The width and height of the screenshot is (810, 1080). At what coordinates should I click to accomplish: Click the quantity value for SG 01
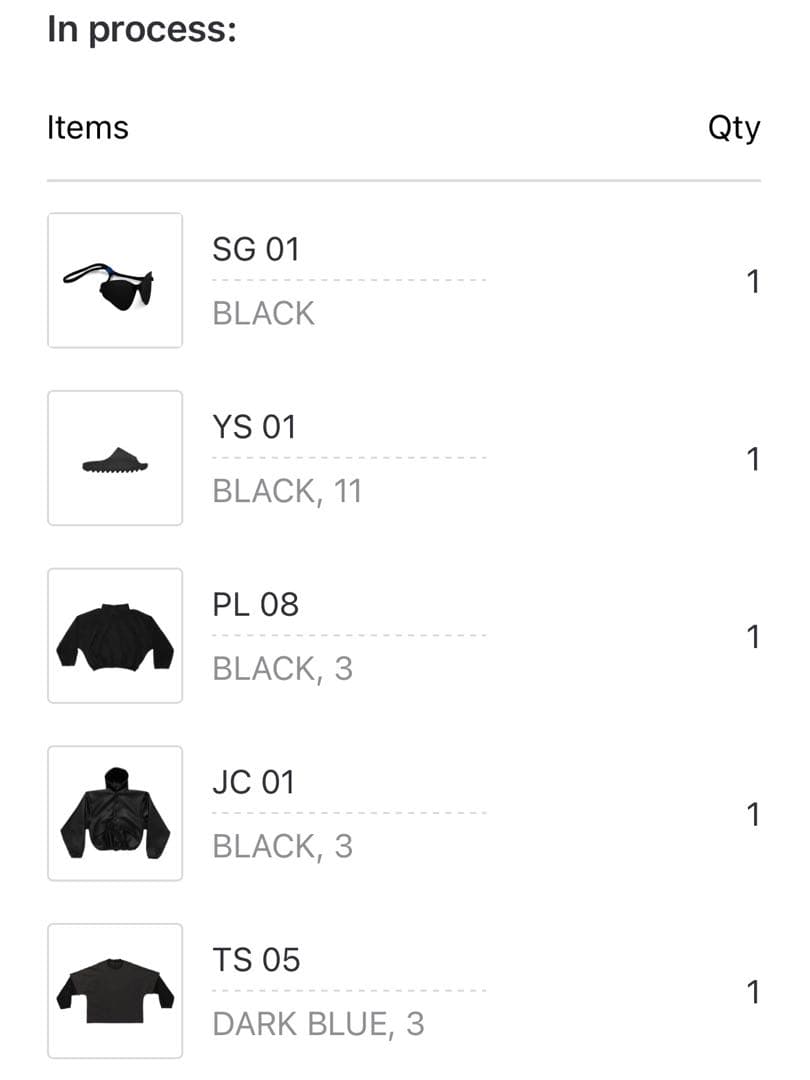[x=751, y=281]
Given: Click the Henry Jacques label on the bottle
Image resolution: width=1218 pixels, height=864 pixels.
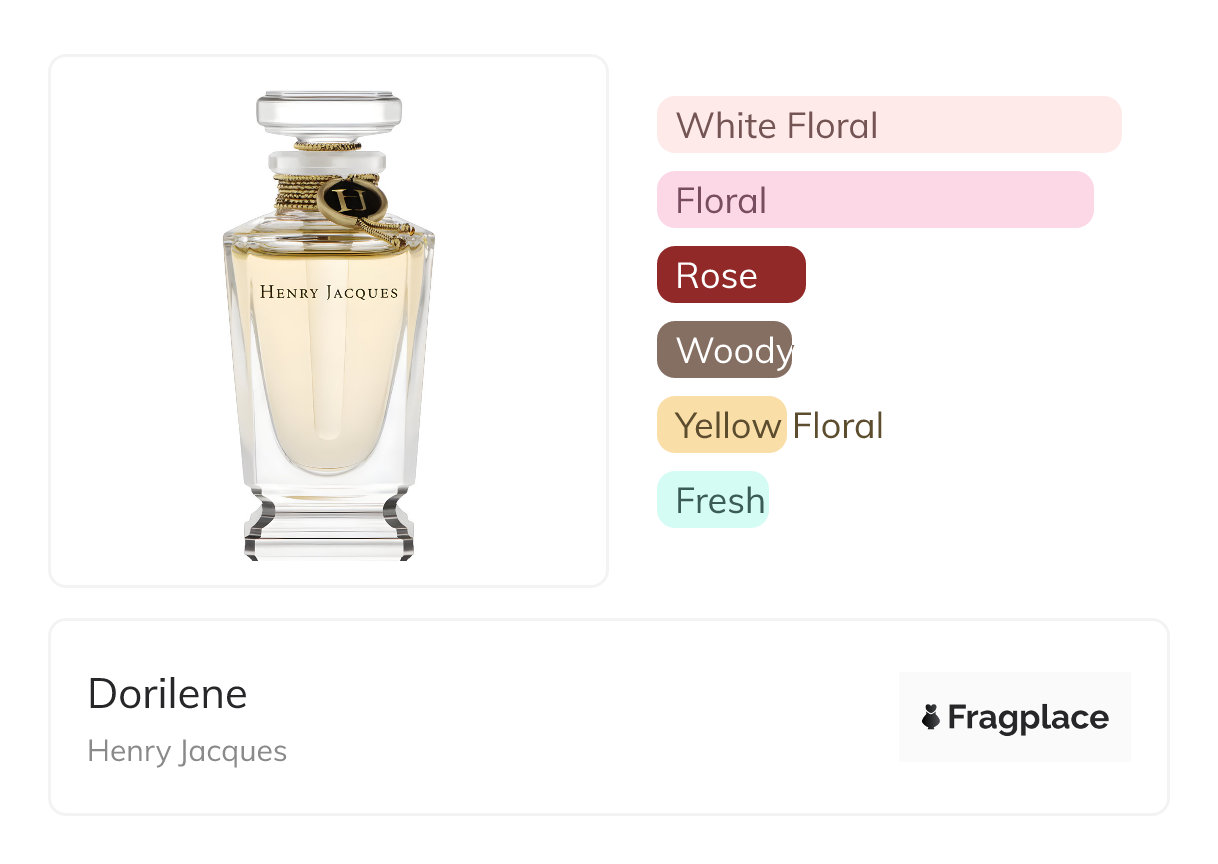Looking at the screenshot, I should [329, 293].
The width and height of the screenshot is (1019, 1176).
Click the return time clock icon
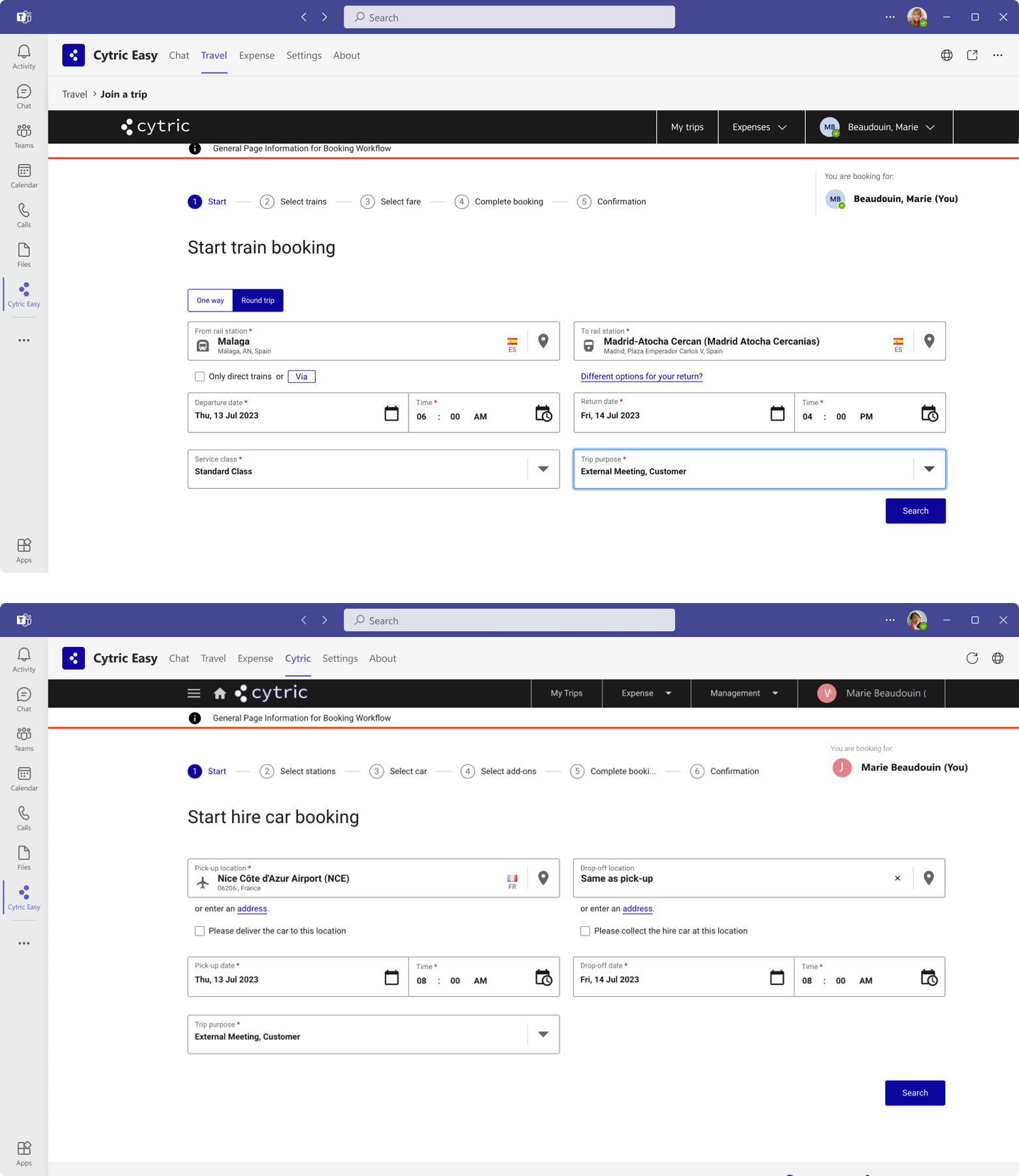929,414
_____
• WHAT THE TASK ASKS: Rewrite the records above, substituting "size" for "width and height" and keeping everything else the same. Leave out the pictures.

• WRITTEN ANSWER:
The size of the screenshot is (810, 1080). At what coordinates should I click to accomplish: Click the quantity value for SG 01
[x=751, y=281]
Given: Click the Henry Jacques label on the bottle
Image resolution: width=1218 pixels, height=864 pixels.
Looking at the screenshot, I should [329, 293].
The size of the screenshot is (1019, 1176).
Click the return time clock icon
929,414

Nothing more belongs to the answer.